Open State Foundation one of the winners Open Government Partnership Award


ogp award open state
The Third Annual Open Government Awards winners were announced today at the Open Government Partnership (OGP) Global Summit in Paris, France. Open State Foundation received one of the seven OGP Awards for its work on Open Spending.

Other winners include the top prize for the Ukrainian initiative, ProZorro, which sheds light on corrupt procurement practices in that country, API Pemilu platform in Indonesia, which centralizes elections data to improve citizen engagement and streamline the elections process and the Honduran branch of the Construction Sector Transparency Initiative that works to make government more accountable for construction and infrastructure spending. Four initiatives also received honorable mentions: Malawi’s Transparency Infrastructure project, Mongolia’s Check My Service project, Mexico’s Budget Transparency Portal, and the Netherlands’ Open Spending portal.

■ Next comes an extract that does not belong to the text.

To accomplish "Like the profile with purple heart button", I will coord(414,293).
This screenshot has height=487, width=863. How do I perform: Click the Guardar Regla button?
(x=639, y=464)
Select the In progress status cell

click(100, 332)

The awards celebrated civil society initiatives that are using government data to bring concrete benefits. These initiatives improve civic participation in public life, improve functioning of government and create new services with social and commercial value.

OGP Chief Executive Officer, Sanjay Pradhan, believes that transparency reforms must be strengthened and reinforced by embedding citizen participation and government accountability of those reforms. “These award-winning initiatives from across the globe show that change happens from the ground up, and is most successful when civil society partners with government to collaborate for a better future.”

OGP launched in September 2011 with eight governments and nine civil society organizations at a side event during the United Nations General Assembly. Today OGP is composed of 70 national governments and hundreds of civil society organizations who together have made over 2,500 commitments to bring about greater transparency and accountability in government, facilitating real changes that improve the lives of citizens around the world.

Open State Foundation began in 2013 with the disclosure of financial data from the Amsterdam Central District. In 2014, Open State opened up budget and spending data of over 200 local and governments in the Netherlands. With support from the Ministry of Interior this resulted in the end of 2015 with the sustainable release of all quarterly spending and budget data of all Dutch local and regional authorities as open data. Currently Open State Foundation works to open more detailed information on public spending by Dutch local governments.